Other life? Chemical evidence on Venus? (Introduction)

by David Turell @, Monday, September 14, 2020, 19:31 (1313 days ago) @ David Turell

Phosphine is in Venus' atmosphere and the usual source is life:

https://www.sciencenews.org/article/phosphine-gas-found-venus-atmosphere-possible-sign-...

"Chemical signs of the gas phosphine have been spotted in observations of the Venusian atmosphere, researchers report September 14 in Nature Astronomy. Examining the atmosphere in millimeter wavelengths of light showed that the planet’s clouds appear to contain up to 20 parts per billion of phosphine — enough that something must be actively producing it, the researchers say.

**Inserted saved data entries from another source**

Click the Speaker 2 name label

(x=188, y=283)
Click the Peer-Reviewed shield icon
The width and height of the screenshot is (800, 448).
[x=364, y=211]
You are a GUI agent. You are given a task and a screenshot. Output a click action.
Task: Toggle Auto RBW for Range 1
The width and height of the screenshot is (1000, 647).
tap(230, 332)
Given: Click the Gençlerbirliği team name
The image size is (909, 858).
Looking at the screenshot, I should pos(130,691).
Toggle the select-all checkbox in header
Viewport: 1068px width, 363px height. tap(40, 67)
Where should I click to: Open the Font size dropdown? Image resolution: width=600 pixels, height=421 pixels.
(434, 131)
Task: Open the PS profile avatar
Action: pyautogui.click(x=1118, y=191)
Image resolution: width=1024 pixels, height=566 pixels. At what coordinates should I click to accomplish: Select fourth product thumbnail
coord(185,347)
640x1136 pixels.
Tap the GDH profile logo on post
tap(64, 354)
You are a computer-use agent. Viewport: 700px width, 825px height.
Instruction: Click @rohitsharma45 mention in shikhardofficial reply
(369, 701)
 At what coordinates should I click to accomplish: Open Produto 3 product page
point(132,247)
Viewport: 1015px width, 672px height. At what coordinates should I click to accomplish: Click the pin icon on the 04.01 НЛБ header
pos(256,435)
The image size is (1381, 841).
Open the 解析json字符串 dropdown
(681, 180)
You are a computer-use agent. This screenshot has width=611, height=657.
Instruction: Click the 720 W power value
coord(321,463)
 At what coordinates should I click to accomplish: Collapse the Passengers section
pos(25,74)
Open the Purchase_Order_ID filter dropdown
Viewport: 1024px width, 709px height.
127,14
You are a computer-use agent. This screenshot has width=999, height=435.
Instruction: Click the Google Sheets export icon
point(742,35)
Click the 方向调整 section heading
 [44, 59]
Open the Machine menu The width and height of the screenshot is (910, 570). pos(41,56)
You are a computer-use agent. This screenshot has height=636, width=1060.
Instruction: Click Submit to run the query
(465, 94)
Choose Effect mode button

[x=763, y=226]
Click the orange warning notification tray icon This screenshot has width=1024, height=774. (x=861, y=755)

"If the discovery holds up, and if no other explanations for the gas are found, then the hellish planet next door could be the first to yield signs of extraterrestrial life — though those are very big ifs.

“'We’re not saying it’s life,” says astronomer Jane Greaves of Cardiff University in Wales. “'We’re saying it’s a possible sign of life.”

"Venus has roughly the same mass and size as Earth, so, from far away, the neighboring planet might look like a habitable world (SN: 10/4/19). But up close, Venus is a scorching hellscape with sulfuric acid rain and crushing atmospheric pressures.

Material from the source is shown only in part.